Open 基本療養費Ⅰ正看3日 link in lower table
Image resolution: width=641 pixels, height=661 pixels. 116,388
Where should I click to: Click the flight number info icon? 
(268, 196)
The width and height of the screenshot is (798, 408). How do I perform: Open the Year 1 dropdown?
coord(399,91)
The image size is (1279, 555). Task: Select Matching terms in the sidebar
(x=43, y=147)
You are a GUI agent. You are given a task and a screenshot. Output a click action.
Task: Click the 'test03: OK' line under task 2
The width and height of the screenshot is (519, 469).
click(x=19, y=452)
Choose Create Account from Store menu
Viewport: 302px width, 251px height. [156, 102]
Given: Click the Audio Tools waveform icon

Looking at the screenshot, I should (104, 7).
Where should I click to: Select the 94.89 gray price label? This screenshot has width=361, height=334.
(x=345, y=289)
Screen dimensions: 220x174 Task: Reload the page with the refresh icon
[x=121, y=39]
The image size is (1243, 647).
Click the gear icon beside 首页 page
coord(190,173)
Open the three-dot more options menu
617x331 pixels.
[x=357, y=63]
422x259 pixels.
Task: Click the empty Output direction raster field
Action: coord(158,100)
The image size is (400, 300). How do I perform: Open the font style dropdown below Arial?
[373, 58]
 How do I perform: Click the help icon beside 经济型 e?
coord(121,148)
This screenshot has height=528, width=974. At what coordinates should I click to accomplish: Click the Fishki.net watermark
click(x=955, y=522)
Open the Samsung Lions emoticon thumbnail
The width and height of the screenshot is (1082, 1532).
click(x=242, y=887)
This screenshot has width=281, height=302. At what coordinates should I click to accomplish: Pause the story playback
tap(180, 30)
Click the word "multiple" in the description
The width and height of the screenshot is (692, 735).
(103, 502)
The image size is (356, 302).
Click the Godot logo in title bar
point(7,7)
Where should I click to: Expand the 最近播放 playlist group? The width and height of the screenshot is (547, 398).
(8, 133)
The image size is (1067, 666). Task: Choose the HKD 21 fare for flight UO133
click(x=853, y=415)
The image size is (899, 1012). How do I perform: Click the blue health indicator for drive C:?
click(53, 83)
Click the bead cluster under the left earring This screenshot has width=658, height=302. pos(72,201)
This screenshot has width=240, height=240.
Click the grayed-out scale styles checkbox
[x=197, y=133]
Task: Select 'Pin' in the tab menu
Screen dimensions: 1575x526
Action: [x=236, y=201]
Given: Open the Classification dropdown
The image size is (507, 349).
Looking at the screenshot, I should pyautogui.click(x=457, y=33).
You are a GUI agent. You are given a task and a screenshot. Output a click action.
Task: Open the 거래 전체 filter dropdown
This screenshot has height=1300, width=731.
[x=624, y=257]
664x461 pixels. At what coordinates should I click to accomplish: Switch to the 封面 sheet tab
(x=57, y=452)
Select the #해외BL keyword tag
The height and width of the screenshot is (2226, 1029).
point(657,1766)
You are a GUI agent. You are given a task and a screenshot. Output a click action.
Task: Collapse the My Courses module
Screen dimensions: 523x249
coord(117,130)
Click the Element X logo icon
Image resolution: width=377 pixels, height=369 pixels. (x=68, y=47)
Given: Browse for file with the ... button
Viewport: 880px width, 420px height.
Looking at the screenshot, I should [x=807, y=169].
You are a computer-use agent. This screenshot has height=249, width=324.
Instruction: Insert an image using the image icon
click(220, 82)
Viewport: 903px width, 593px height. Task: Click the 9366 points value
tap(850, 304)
= = =
- Activity
Copy the lines above exactly. Start with the line containing "Open the Samsung Lions emoticon thumbnail", end with the line containing "Select the #해외BL keyword tag", and include both.

- Response for this exercise
Open the Samsung Lions emoticon thumbnail
The width and height of the screenshot is (1082, 1532).
click(x=242, y=887)
This screenshot has width=281, height=302. At what coordinates should I click to accomplish: Pause the story playback
tap(180, 30)
Click the word "multiple" in the description
The width and height of the screenshot is (692, 735).
(103, 502)
The image size is (356, 302).
Click the Godot logo in title bar
point(7,7)
Where should I click to: Expand the 最近播放 playlist group? The width and height of the screenshot is (547, 398).
(8, 133)
The image size is (1067, 666). Task: Choose the HKD 21 fare for flight UO133
click(x=853, y=415)
The image size is (899, 1012). How do I perform: Click the blue health indicator for drive C:?
click(53, 83)
Click the bead cluster under the left earring This screenshot has width=658, height=302. pos(72,201)
This screenshot has width=240, height=240.
Click the grayed-out scale styles checkbox
[x=197, y=133]
Task: Select 'Pin' in the tab menu
Screen dimensions: 1575x526
Action: [x=236, y=201]
Given: Open the Classification dropdown
The image size is (507, 349).
Looking at the screenshot, I should pyautogui.click(x=457, y=33).
You are a GUI agent. You are given a task and a screenshot. Output a click action.
Task: Open the 거래 전체 filter dropdown
This screenshot has height=1300, width=731.
[x=624, y=257]
664x461 pixels. At what coordinates should I click to accomplish: Switch to the 封面 sheet tab
(x=57, y=452)
Select the #해외BL keyword tag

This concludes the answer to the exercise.